Le géant français de la distribution Casino a entamé jeudi les grandes manoeuvres pour assainir sa filiale de commerce en ligne en difficultés Cnova, en prévoyant de céder sa branche brésilienne et de lancer une offre publique d'achat.

La société est échaudée depuis plusieurs mois par les soubresauts de Cnova Brazil, une entité lourdement affectée par le ralentissement économique du pays et une affaire de fraude. Ses problèmes sont largement à l'origine de la perte nette de 275 millions d'euros enregistrée par Cnova en 2015.

Pour y remédier, le groupe penche pour une solution radicale: il prévoit de se séparer de Cnova Brazil en la cédant à l'entreprise brésilienne Via Varejo.

Ce projet, pour lequel les deux parties ont signé un accord de principe, «permettrait à Cnova de recevoir près de 97 millions de ses propres actions actuellement détenues par Via Varejo (soit 21,9% de son capital) ainsi qu'un complément numéraire d'un montant compris entre 32 millions de dollars et 49 millions de dollars», détaille un communiqué.

Il inclurait également le remboursement par Via Varejo d'une dette de Cnova Brazil vis-à-vis de Cnova «de près de 127 millions de dollars».

L'opération serait réalisée sur la base d'une valorisation de Cnova Brazil à un montant compris entre 492 et 557 millions de dollars par l'opération.

«Via Varejo deviendrait l'actionnaire unique de Cnova Brazil, qui exploite les sites extra.com.br, pontofrio.com et casasbahia.com.br, et cesserait d'être actionnaire de Cnova», ajoute le document.

Cnova de son côté «se recentrerait sur Cdiscount», son site français.

- Recentrage sur la France -

Les deux parties misent sur un accord définitif d'ici le début du troisième trimestre et une finalisation avant octobre.

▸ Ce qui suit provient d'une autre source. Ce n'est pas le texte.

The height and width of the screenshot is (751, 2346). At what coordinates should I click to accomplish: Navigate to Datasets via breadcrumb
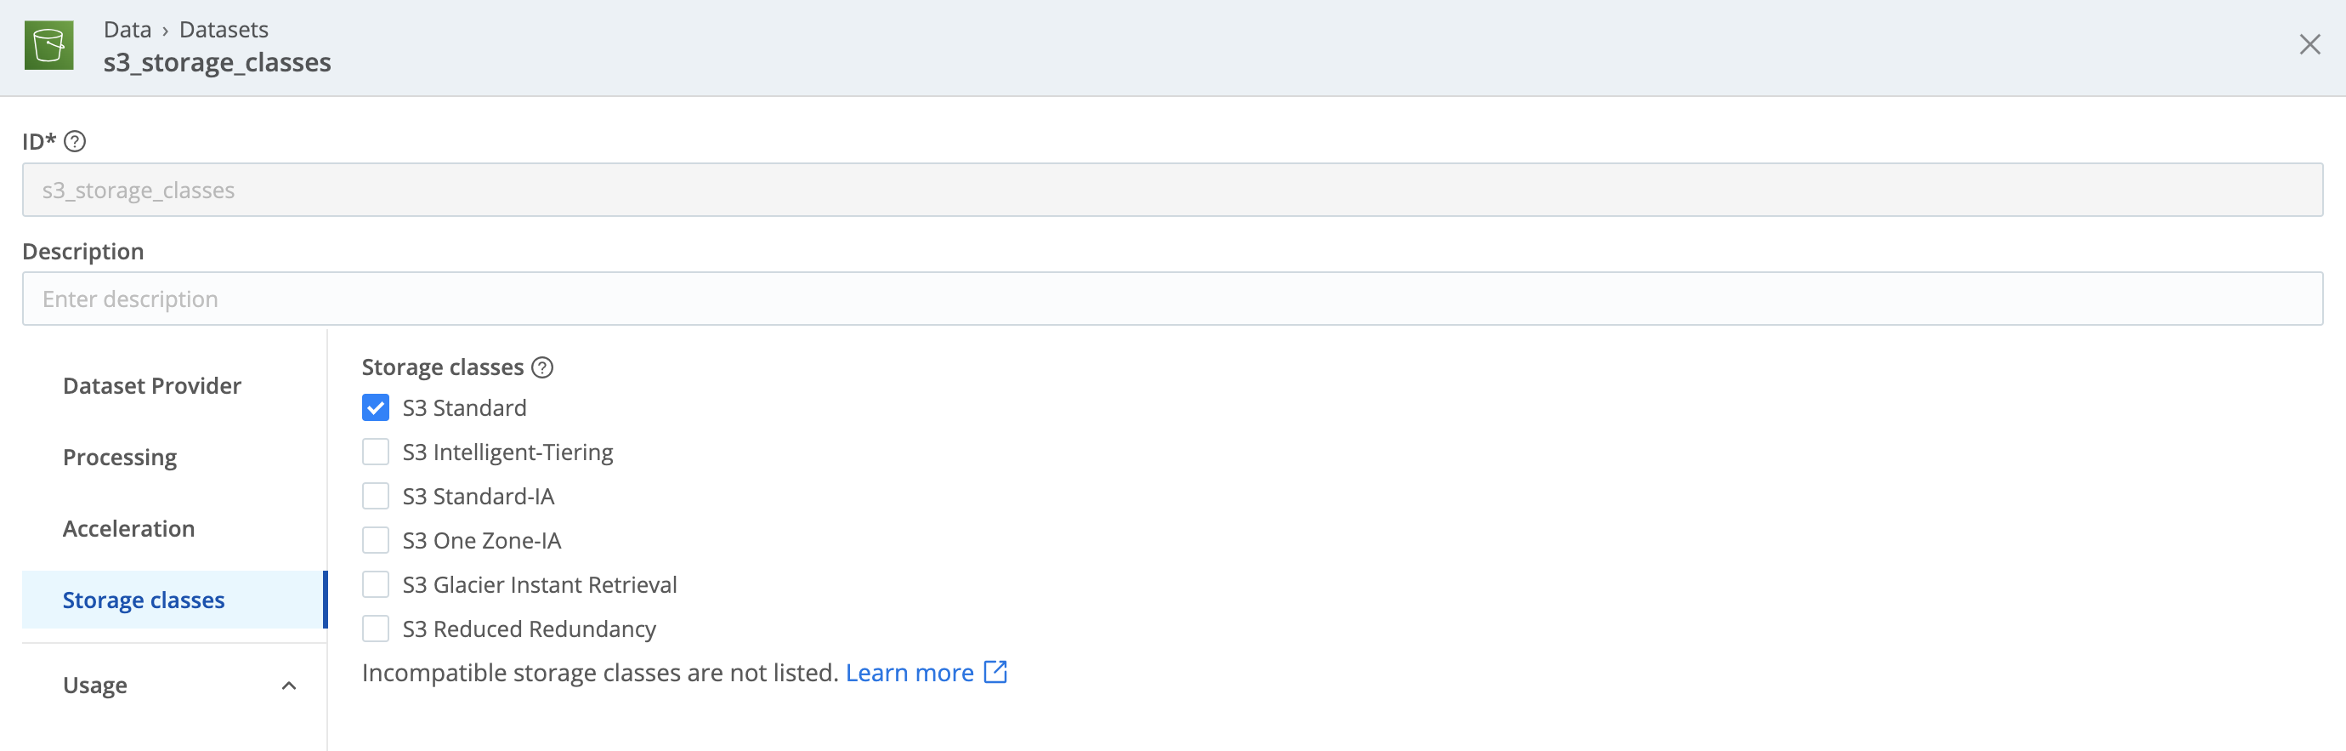[x=223, y=28]
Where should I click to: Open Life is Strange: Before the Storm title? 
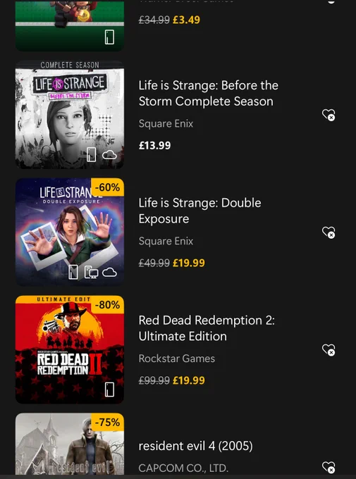[x=208, y=94]
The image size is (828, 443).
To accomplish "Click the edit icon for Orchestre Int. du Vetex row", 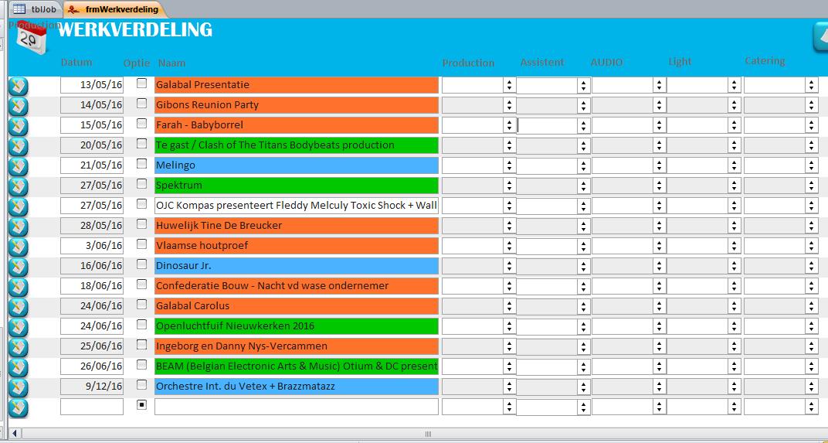I will click(18, 387).
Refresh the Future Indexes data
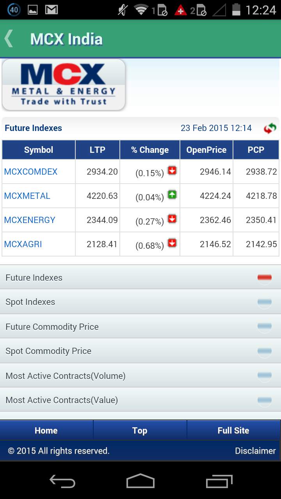The image size is (281, 499). tap(270, 128)
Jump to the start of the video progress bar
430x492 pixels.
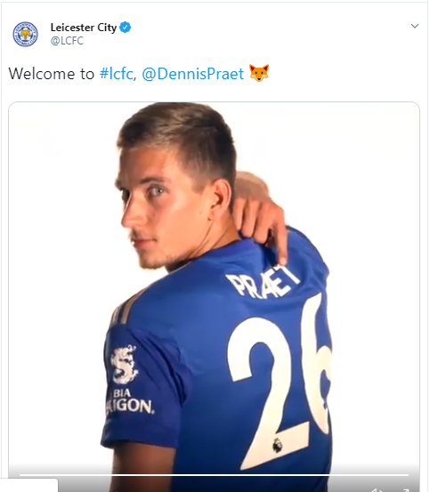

La maison mère Casino prévoit de lancer dans la foulée une offre publique d'achat sur les actions ordinaires en circulation détenues par les actionnaires du flottant de Cnova au prix de 5,50 dollars par action, pour un montant maximal de 196 millions de dollars. Ce montant correspond à une prime de 82% par rapport au cours du 27 avril, avant que Cnova ne fasse pour la première fois part publiquement de son intention de céder Cnova Brazil.

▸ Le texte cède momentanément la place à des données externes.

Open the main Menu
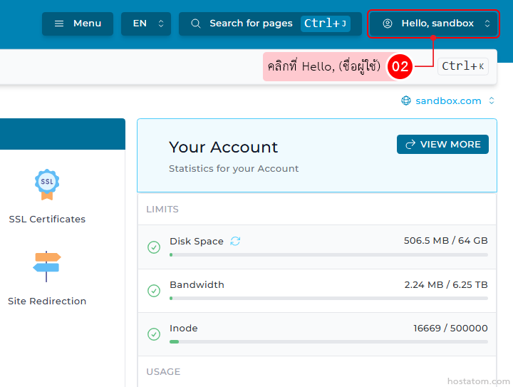Image resolution: width=513 pixels, height=387 pixels. click(78, 24)

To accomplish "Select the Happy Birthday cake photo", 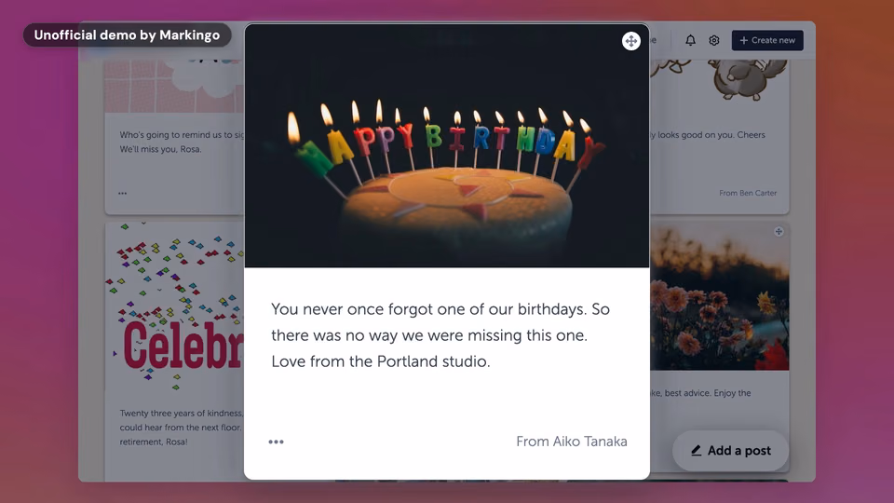I will [x=447, y=146].
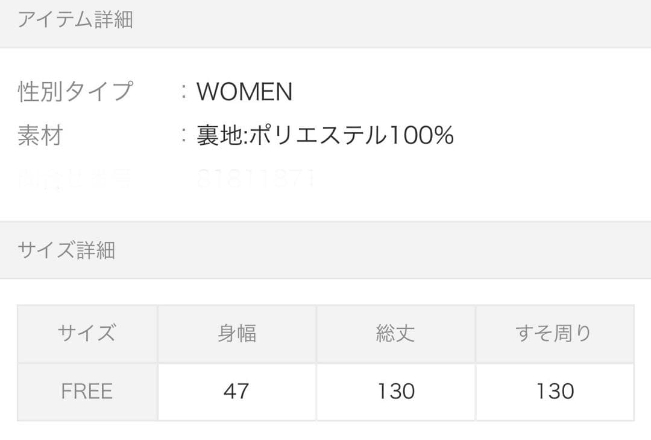Click the サイズ column header
This screenshot has width=651, height=440.
87,334
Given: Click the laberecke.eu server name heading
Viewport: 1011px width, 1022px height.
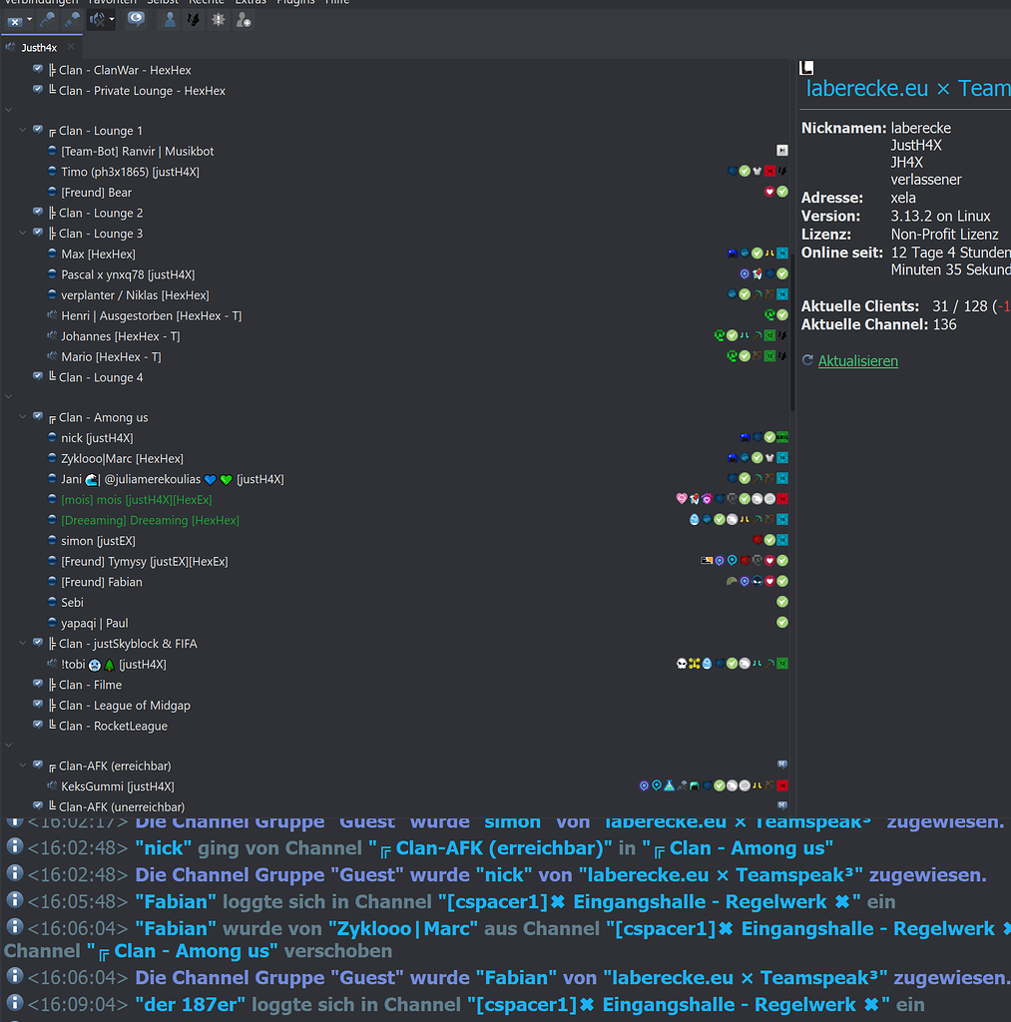Looking at the screenshot, I should 866,88.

Contacté par l'AFP, le groupe ne souhaitait pas jeudi indiquer si cette proposition pouvait à terme mener à un retrait de la cote.

«A l'issue de la transaction, Cnova bénéficiera d'une gouvernance simplifiée avec une organisation rationalisée et se concentrera sur son principal marché français, où elle jouit d'une perspective de croissance élevée et d'un leadership reconnu grâce à son modèle différenciant», souligne juste le communiqué.

Au premier trimestre, l'activité du groupe s'est bien tenue dans l'Hexagone: son chiffre d'affaires y a augmenté de 15,3% pour atteindre 465 millions d'euros.

Sur la même période au Brésil, le chiffre d'affaires a reculé de 43,8% à 274 millions d'euros.

Au-delà du climat économique peu favorable du pays, Cnova Brazil fait l'objet depuis décembre d'une enquête interne sur la gestion de ses stocks au sein de ses centres de distribution. Ces troubles avaient poussé son directeur German Quiroga à la démission fin 2015.

Ces remous interviennent dans une période déjà tumultueuse pour la maison mère Casino, chahutée en 2015 par des résultat en baisse et un effondrement de son cours de Bourse.

Sur fond d'interrogation au sujet de son endettement, et après la dégradation de sa note en catégorie spéculative par Standard and Poor's, le groupe tente de rassurer.

Son PDG Jean-Charles Naouri a ainsi indiqué en début de semaine qu'après avoir déjà vendu la totalité de ses actifs en Asie, le groupe envisage de céder de nouveaux actifs dans les prochains mois.